Mid and low-temperature solar–coal hybridization mechanism and validation

Abstract

A higher solar-to-electricity conversion efficiency was one of the major advantages of the solar-fossil hybrid systems, compared to the solar-only power plants. In this paper, a new mechanism to reveal the reasons for the improved solar-to-electricity efficiency in a solar-hybrid power plant was given. A correlation was built to describe the main influencing factors of its thermodynamic performances, including higher collector efficiency, higher turbine internal efficiency and upgraded energy level of the mid and low-temperature solar heat. This proposed mechanism can be used to integrate solar–coal hybridization system effectively. A case study was taken as the typical 200 MW coal-fired power plant hybridized with solar heat at approximately 300 °C, where the solar heat was used to preheat the feed water before entering the boiler.
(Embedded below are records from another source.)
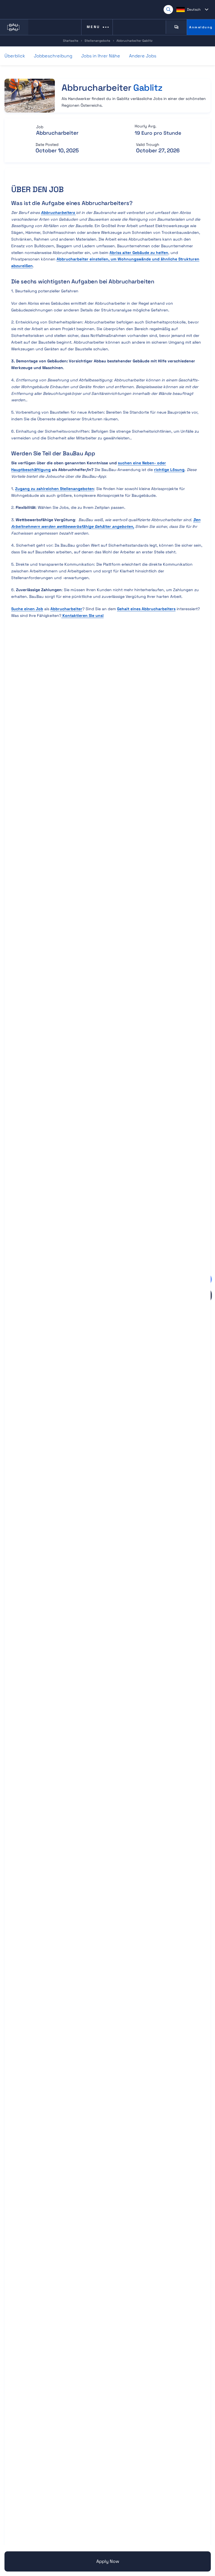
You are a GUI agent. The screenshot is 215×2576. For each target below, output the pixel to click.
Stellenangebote (97, 41)
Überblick (14, 56)
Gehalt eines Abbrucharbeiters (146, 608)
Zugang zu (54, 488)
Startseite (70, 41)
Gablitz (148, 87)
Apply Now (107, 2561)
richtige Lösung (169, 469)
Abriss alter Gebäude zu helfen (138, 252)
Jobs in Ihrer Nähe (100, 56)
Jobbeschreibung (53, 56)
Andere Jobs (142, 56)
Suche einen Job (27, 608)
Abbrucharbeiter (66, 608)
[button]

Furthermore, simulation results of this mid and low-temperature solar-hybridization system was conducted to prove the proposed mechanism. It is expected that the theoretical values have a good agreement with the simulation ones. The results obtained indicate that why development of mid and low-temperature solar–coal hybridization technology may provide a promising direction to efficient utilization of low-grade solar thermal energy, and provide the direction to enhance system performances of this kind of solar–coal hybrid power plants.